§ **TO DO**:
**1)** From the profile of The General Will theater company, reproduce the passage starting at "Company Name: The" and ending at "as the administrator.".
**2)** Answer these questions using the profile of The General Will theater company.
(a) In what year was the company disbanded?
(b) Who served as the company's administrator in 1971?
(c) What structure did the company have?

§ **PASSAGE SHOWN**:
-*-*-
The General Will

Company Name: The General Will

Established 1971

Founders: John Cudmore, Greg Philo, Michele Ryan. In 1971, the company consisted of John Cudmore, Brian Hibbard, Alan Hulse and Michelle Ryan, with Janet Kelley as the administrator.

Reason: To perform political plays

Current Status: Disbanded 1977 because of funding cut

Area of WorkPolitical, later (1975 onwards) Gay and Lesbian, community

Policy: (1971) To perform shows about contemporary political issues in both theatre and non-theatre environments with a belief that theatre had an important role to play in radical political propaganda. In certain contexts it is stated that the company was set up to perform the plays of David Edgar, but while they were central to the first period, this was never exclusively so. The company was reconstituted in 1975. To have a political base in the lesbian and gay community. The General Will was committed to the active support of all oppressed groups. Company statements in the Alternative Theatre Directory at this period state that policy was: ‘To promote community theatre, i.e. theatre from the community, by the community, and for the community. ‘Communities’ are defined not as geographical areas, but as groups with shared experience and interests.’

Structure: Collective

Based: 9 Apsley Villas Bradford, 6; 23 Blenheim Road, Bradford BD8 7LH

Funding: Yorkshire Arts Association, Arts Council of Great Britain

Performance venues: Clubs, community centres, pubs, schools

Audiences: Trade unions, political groups, students, youth, tenants, gay, lesbian. Alternative Theatre Directory statements post-1975 state that the company ‘Usually played to female, gay, and black groups, but would play to anyone who requested them’

Please see The General Will People for information about our interviews with company members in 2013.

Company work and process
1971-74
The General Will emerged from Bradford’s booming cultural scene in the early 1970s. Albert Hunt ran a drama group at the College of Art and promoted large scale events such as the staging of the Russian Revolution in the streets of Bradford. Chris Parr, previously of Brighton Combination and by now a Fellow in Theatre at Bradford University, promoted new writers and paid them to write for the student drama group. David Edgar, a local journalist and drama graduate reviewed university plays and became known in the local theatre and political circles. Chris Parr encouraged him to write for the Bradford student drama group and from this The General Will was formed.
-*-*-
(Collected data entries)
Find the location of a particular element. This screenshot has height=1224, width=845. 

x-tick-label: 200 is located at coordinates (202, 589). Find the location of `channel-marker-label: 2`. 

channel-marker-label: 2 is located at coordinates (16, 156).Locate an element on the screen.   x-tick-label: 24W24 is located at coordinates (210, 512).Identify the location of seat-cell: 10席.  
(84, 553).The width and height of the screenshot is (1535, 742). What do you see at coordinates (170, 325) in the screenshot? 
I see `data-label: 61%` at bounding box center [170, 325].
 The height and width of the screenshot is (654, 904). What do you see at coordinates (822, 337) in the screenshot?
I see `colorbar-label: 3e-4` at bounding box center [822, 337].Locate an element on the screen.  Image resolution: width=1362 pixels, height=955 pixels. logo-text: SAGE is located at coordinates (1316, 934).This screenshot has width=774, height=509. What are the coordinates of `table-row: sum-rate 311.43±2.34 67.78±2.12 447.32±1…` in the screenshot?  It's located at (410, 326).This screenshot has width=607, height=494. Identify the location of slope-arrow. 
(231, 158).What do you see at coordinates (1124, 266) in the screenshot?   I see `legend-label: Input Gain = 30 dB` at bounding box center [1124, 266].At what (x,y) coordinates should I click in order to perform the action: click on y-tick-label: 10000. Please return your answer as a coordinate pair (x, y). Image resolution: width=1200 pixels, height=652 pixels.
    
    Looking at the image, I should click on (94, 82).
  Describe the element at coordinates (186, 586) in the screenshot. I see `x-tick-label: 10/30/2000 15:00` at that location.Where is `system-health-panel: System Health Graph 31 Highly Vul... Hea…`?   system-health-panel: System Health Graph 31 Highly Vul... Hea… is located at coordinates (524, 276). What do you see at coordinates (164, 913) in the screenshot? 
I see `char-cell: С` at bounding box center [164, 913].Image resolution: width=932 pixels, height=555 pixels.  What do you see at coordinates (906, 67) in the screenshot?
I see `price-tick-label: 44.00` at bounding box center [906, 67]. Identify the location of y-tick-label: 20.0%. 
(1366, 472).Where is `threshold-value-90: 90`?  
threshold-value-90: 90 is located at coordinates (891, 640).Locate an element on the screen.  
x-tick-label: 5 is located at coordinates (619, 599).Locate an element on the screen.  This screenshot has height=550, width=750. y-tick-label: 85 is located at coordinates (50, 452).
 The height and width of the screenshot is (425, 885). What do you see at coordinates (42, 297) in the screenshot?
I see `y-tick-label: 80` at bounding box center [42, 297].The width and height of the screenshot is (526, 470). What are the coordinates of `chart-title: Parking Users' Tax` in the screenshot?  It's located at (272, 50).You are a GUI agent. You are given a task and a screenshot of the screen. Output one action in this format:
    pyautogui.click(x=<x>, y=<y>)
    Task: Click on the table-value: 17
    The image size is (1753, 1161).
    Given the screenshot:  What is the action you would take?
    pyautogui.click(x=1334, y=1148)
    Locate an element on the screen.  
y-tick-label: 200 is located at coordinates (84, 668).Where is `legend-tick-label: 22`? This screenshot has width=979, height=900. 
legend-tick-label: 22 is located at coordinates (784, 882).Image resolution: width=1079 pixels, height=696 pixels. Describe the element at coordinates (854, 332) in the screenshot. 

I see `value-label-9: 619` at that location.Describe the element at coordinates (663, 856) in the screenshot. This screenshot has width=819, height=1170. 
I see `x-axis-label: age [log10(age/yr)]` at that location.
-*-*-
§ **WRITTEN RESPONSES**:
**1)**
Company Name: The General Will

Established 1971

Founders: John Cudmore, Greg Philo, Michele Ryan. In 1971, the company consisted of John Cudmore, Brian Hibbard, Alan Hulse and Michelle Ryan, with Janet Kelley as the administrator.

**2)**
(a) 1977
(b) Janet Kelley
(c) Collective